Extrait
__________________________________________________
1. Desargues et Hilbert

Dans le cadre affine, le théorème de Desargues exprime simplement l'existence du groupe des homothéties-translations :

Soient ABC et A'B'C' deux triangles tels que (AB) // (A'B'), (AC) // (A'C') et (BC) // (B'C') alors les droites (AA'), (BB') et (CC') sont parallèles ou concourantes.

Avec la réciproque suivante : Si (AB) // (A'B'), (AC) // (A'C') et si les trois droites (AA'), (BB'), (CC') sont concourantes ou parallèles, alors (BC) // (B'C').

En fait la propriété est projective :

Si les six droites (AB), (AC), (BC) et (A'B'), (A'C') et (B'C') sont telles que (AA'), (BB') et (CC') sont concourantes, alors les intersections des droites (AB) et (A'B'), (AC) et (A'C'), (BC) et (B'C') sont alignées.

On se souvient aussi de la lecture affine de ce dernier théorème dans le contexte d'un plongement du plan dans un espace affine : cette propriété est une conséquence de l'existence des plans affines dans un espace de dimension 3.
Ci-dessous, un tétraèdre IABC est coupé par un plan (A'B'C'). L'alignement des points du théorème précédent résulte simplement de l'intersection du plan (ABC) avec le plan (A'B'C') ; en géométrie affine, cette intersection est une droite.

Dès la première édition de son ouvrage Les fondements de la géométrie (1899), David Hilbert discute longuement l'importance axiomatique du théorème de Desargues avec les résultats suivants :

Le théorème de Desargues ne découle pas des axiomes d'incidence (et d'ordre) de la géométrie affine plane.
__________________________________________________
Données fournies
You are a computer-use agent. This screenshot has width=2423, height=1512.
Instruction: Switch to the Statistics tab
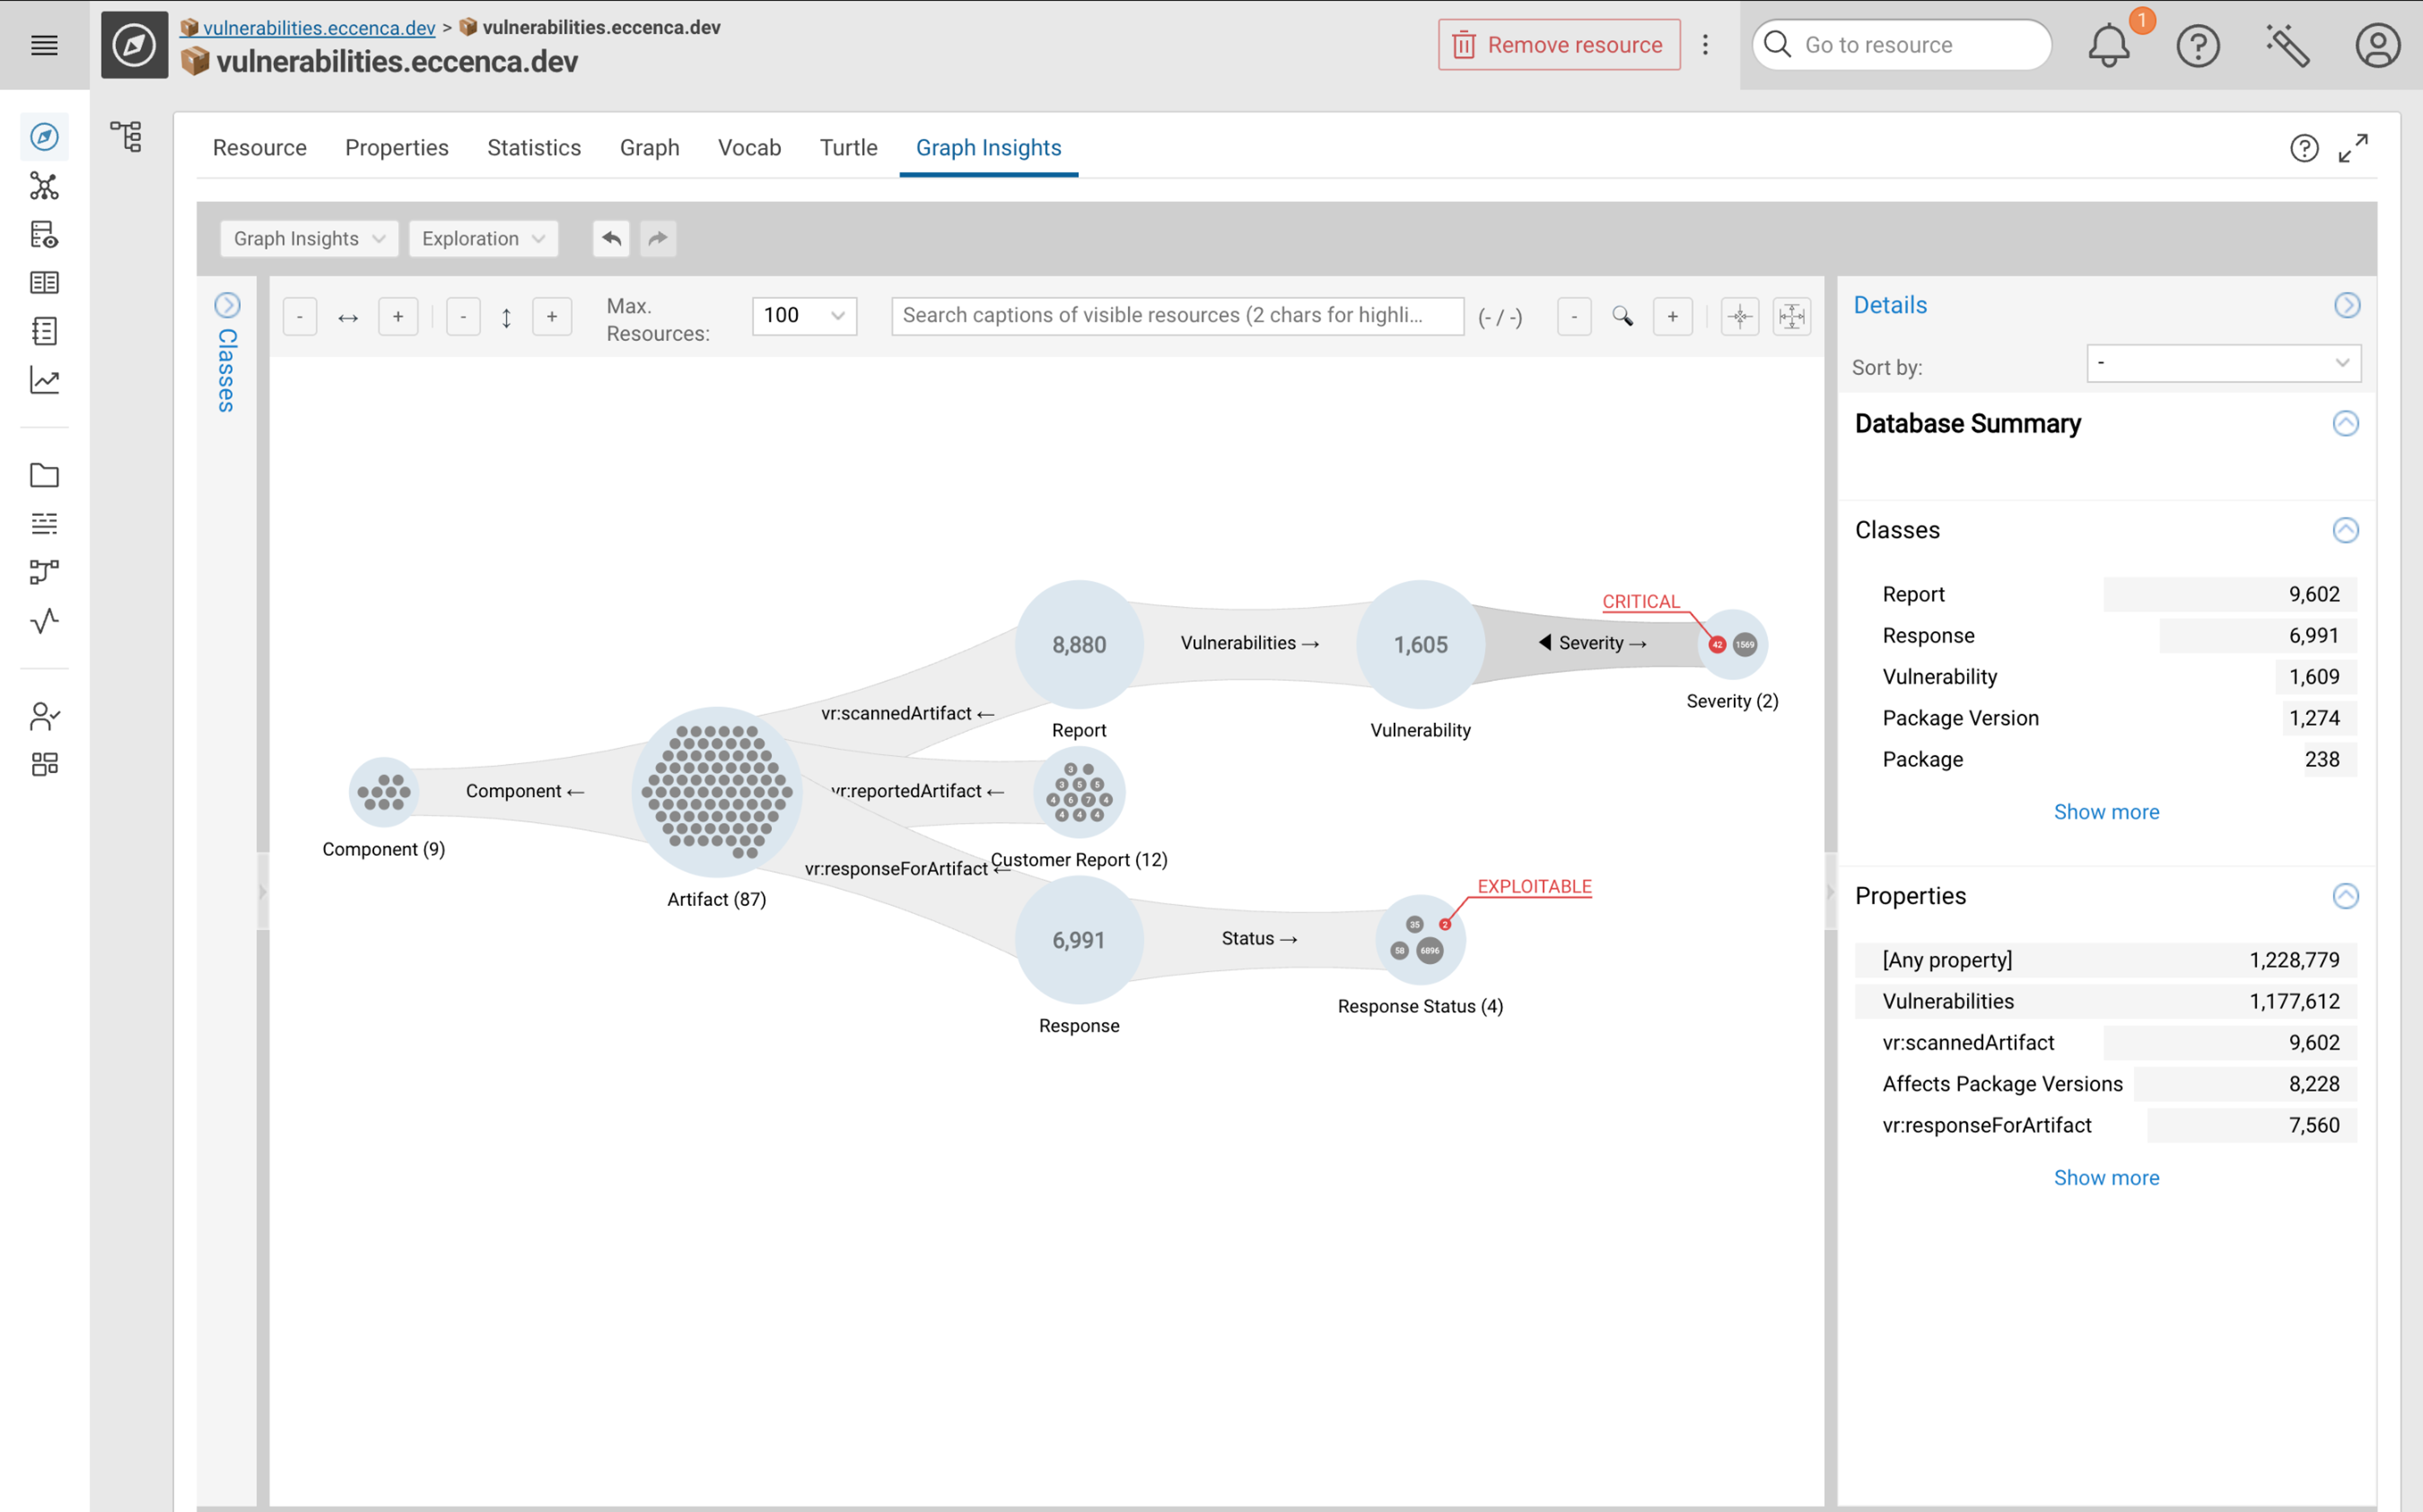pyautogui.click(x=534, y=147)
__________________________________________________
Consignes
A. Réécrivez sous forme de liste le paragraphe de l'extrait qui commence par « Soient ABC et A'B'C' », en gardant ses informations essentielles.
B. Tirez de l'extrait, sans rien modifier, le passage compris entre « 1. Desargues et » et « alors (BC) // (B'C'). », ces deux segments inclus.

Corrigé
A.
- Hypothèses : deux triangles ABC et A'B'C' tels que (AB) // (A'B'), (AC) // (A'C') et (BC) // (B'C').
- Conclusion : les droites (AA'), (BB') et (CC') sont parallèles ou concourantes.

B.
1. Desargues et Hilbert

Dans le cadre affine, le théorème de Desargues exprime simplement l'existence du groupe des homothéties-translations :

Soient ABC et A'B'C' deux triangles tels que (AB) // (A'B'), (AC) // (A'C') et (BC) // (B'C') alors les droites (AA'), (BB') et (CC') sont parallèles ou concourantes.

Avec la réciproque suivante : Si (AB) // (A'B'), (AC) // (A'C') et si les trois droites (AA'), (BB'), (CC') sont concourantes ou parallèles, alors (BC) // (B'C').